— Task objective —
Format the data as a numbered list, starting from the first line and ending after the line that contains "point(214,125)". Omit blank lines, and leave the pictures out of your answer.

[START]

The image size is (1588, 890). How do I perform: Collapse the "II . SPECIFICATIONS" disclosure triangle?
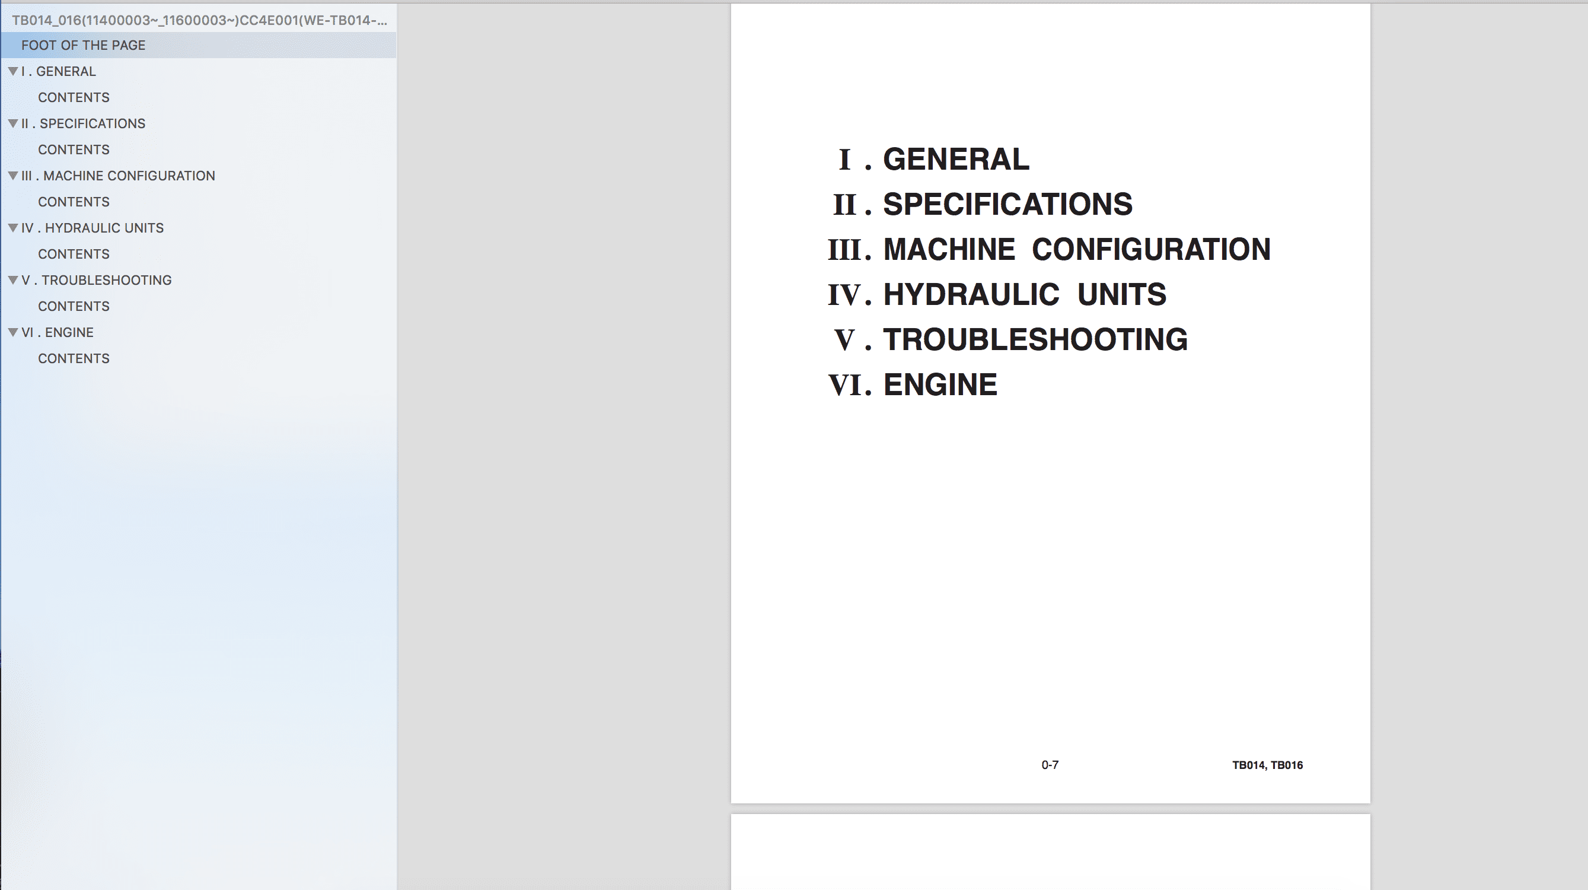coord(14,123)
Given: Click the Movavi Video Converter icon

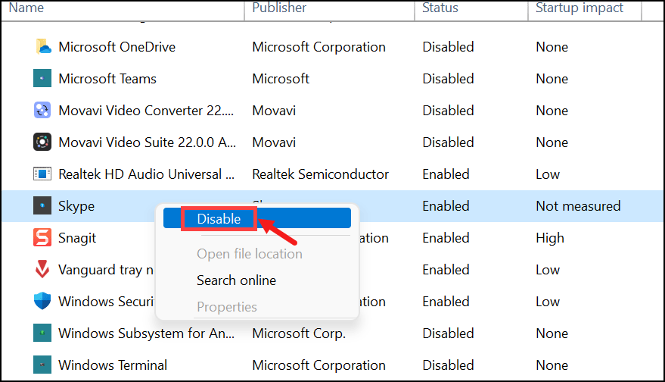Looking at the screenshot, I should point(42,111).
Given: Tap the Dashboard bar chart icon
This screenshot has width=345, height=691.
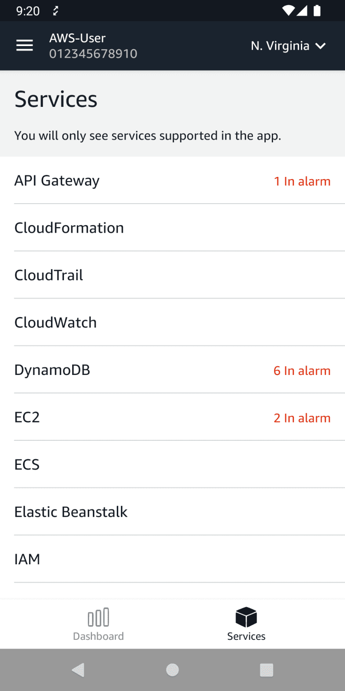Looking at the screenshot, I should [x=98, y=617].
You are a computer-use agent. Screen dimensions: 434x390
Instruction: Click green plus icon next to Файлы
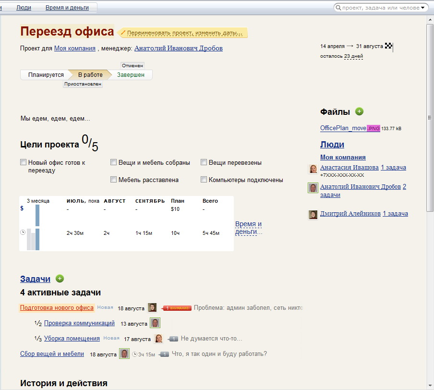click(359, 112)
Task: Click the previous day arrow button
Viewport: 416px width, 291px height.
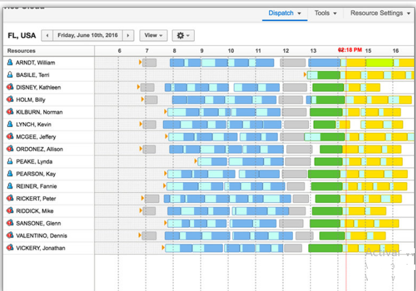Action: [47, 35]
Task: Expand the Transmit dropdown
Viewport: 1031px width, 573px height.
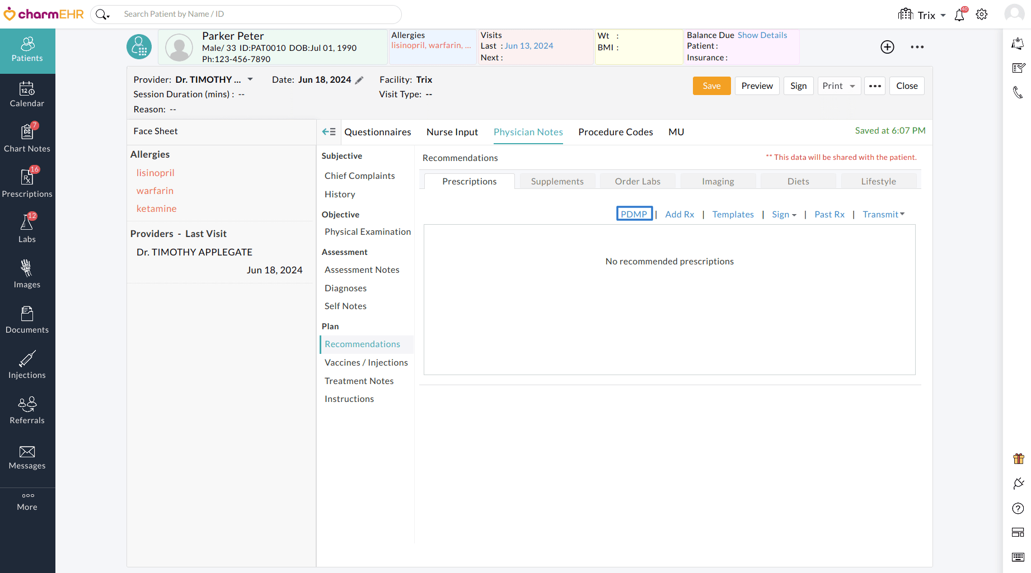Action: pos(883,215)
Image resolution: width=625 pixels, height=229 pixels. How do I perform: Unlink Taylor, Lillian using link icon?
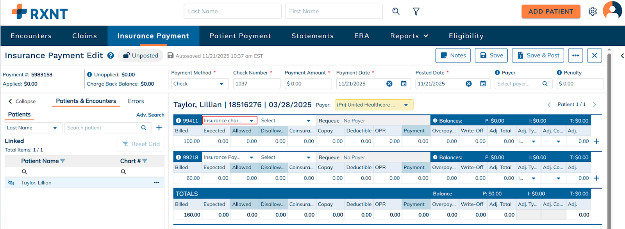pos(11,183)
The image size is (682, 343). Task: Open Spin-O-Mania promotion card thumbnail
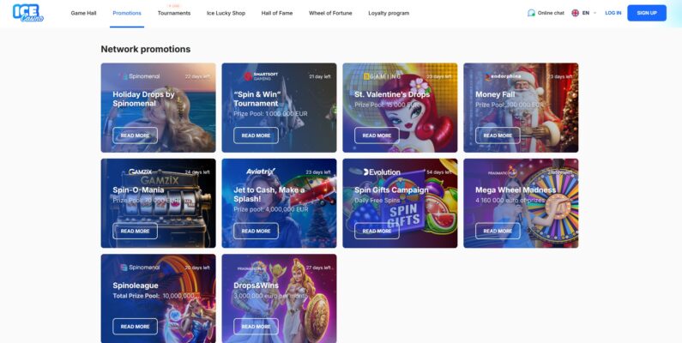(x=159, y=203)
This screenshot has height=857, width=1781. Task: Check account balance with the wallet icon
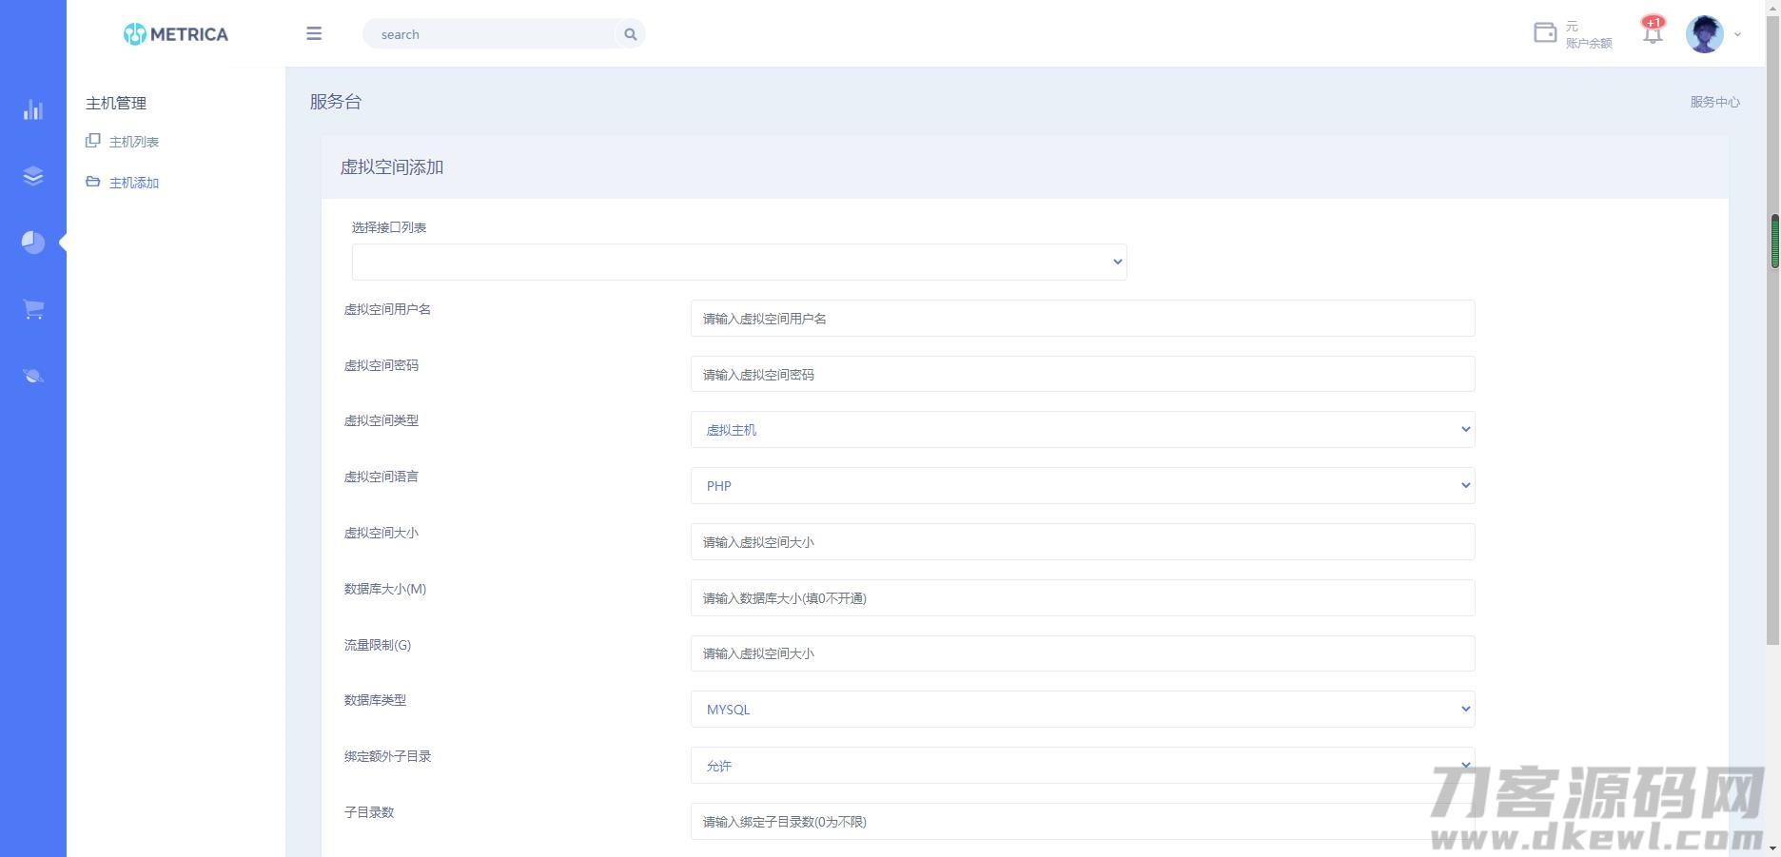pos(1543,31)
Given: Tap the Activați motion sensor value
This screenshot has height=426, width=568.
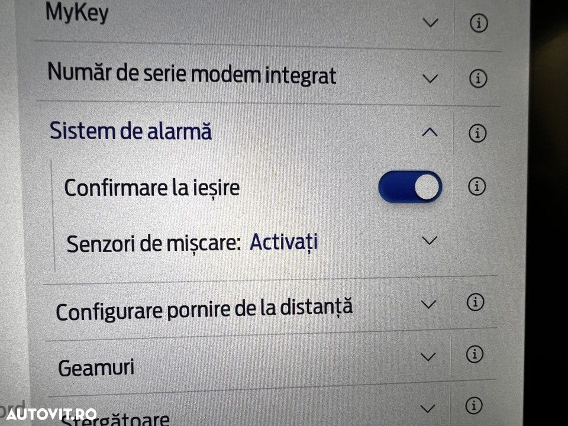Looking at the screenshot, I should click(x=284, y=241).
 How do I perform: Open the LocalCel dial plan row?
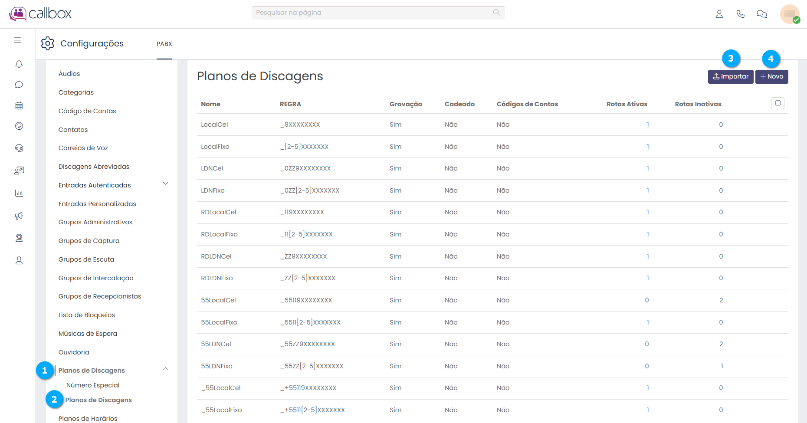point(214,125)
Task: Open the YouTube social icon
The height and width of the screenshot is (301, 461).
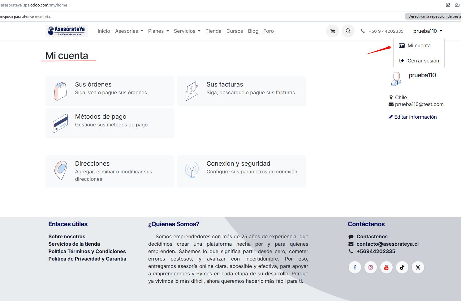Action: [x=386, y=267]
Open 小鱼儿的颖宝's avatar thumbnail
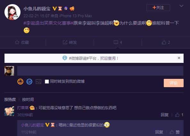The image size is (190, 136). 12,12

[END]

— Solution below —
1. The image size is (1588, 890). How do I perform: Collapse the "II . SPECIFICATIONS" disclosure triangle?
2. coord(14,123)
3. Given: Click the Movavi Video Converter icon
4. Looking at the screenshot, I should point(42,111).
5. Given: Tap the Dashboard bar chart icon
6. This screenshot has width=345, height=691.
7. Looking at the screenshot, I should [x=98, y=617].
8. You are a computer-use agent. Screen dimensions: 434x390
9. Instruction: Click green plus icon next to Файлы
10. click(359, 112)
11. Task: Click the previous day arrow button
12. Viewport: 416px width, 291px height.
13. Action: [47, 35]
14. Task: Expand the Transmit dropdown
15. Viewport: 1031px width, 573px height.
16. Action: pos(883,215)
17. Image resolution: width=625 pixels, height=229 pixels. How do I perform: Unlink Taylor, Lillian using link icon?
18. pos(11,183)
19. The image size is (682, 343). Task: Open Spin-O-Mania promotion card thumbnail
20. (x=159, y=203)
21. This screenshot has height=857, width=1781. Task: Check account balance with the wallet icon
22. pos(1543,31)
23. Given: Tap the Activați motion sensor value
24. This screenshot has height=426, width=568.
25. Looking at the screenshot, I should click(x=284, y=241).
26.  How do I perform: Open the LocalCel dial plan row?
27. point(214,125)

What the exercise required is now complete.